Martin v. Loewis martin@v.loewis.de
26 Sep 2002 14:17:26 +0200


Eric van der Vlist <vdv@dyomedea.com> writes:

> OTH, working on implementations of standards (or recs) without aiming
> for complete conformance is something which I consider as dangerous and
> I am reaching a point where Python doesn't look as a adequate plateform
> to implement W3C XML Schema datatypes (and hardly an adequate platform
> to implement Relax NG) because of the lack of support of non BMP code
> points.

Please understand that Python is free software. So if it does not fit
your needs, you can:
a) adjust your needs, or
b) adjust Python, or
c) not use Python.

It is only for non-free software where b) is no option.

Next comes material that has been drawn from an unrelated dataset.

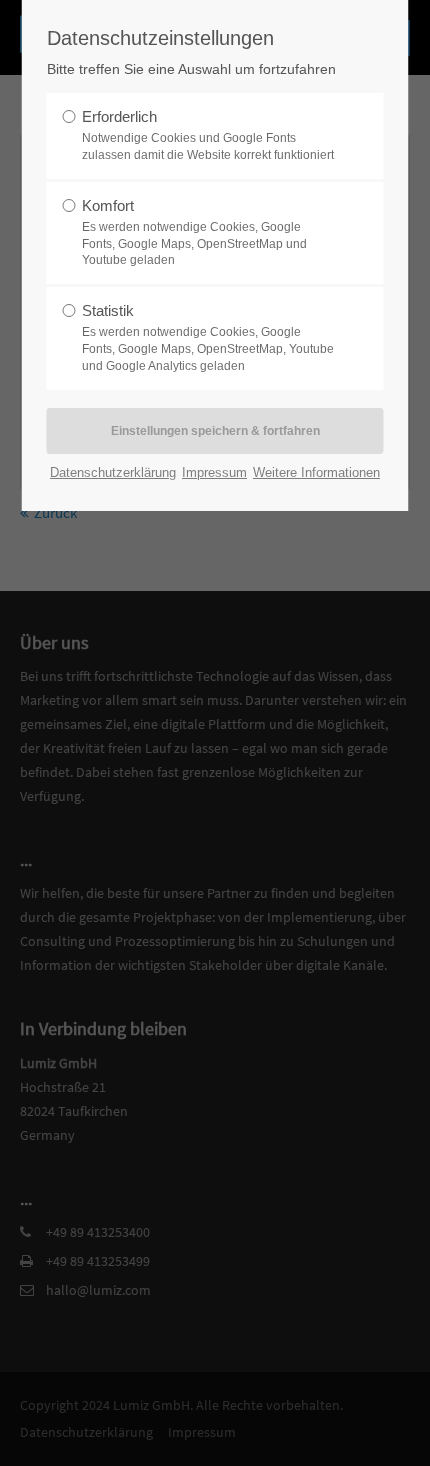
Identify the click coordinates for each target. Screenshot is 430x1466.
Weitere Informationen (316, 472)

> The two issues which I am currently aware of are the length of the
> strings which can be solved by implementing an application level length
> algorithm and, more serious, the support of the regular expressions
> required for the "pattern" facet for which I don't see how we could rely
> on the Python regexp features which are buggy when compiled as ucs4 and
> will not produce the expected result when compiled as ucs2. 
> 
> Unless we rely on external C extensions such as the ones developed by
> Daniel for libxml, I just see no way to be "natively conform"!

I think this is a simplification: You can certainly implement the len
algorithm without regular expressions at all:

if sys.maxunicode == 65535:
  def smart_len(s):
    l = 0
    for c in s:
      if not 0xd800 <= ord(i) < 0xdc00:
        # skip high surrogates - only count the low surrogates
        l += 1
    return l
else:
  smart_len = len

The same applies for NCName: You do not *have* to use regular
expressions. Instead, build a dictionary 

NCName = {}
for char in all_ncname_chars:
  NCName[char] = 1

With that, you can test whether a character is allowed with
NCName.has_key(char).

> Again, we can say that it won't matter for "real life applications" and
> that we don't care about conformance but that's a dangerous path.

My code shows that there is a fourth option, in addition to fixing
Python: 

d) work around the bugs and limitations

Python is Turing-complete, so there is no algorithmic problem that
cannot be solved in Python. So, saying that you cannot "natively
conform" is an oversimplification.

Regards,
Martin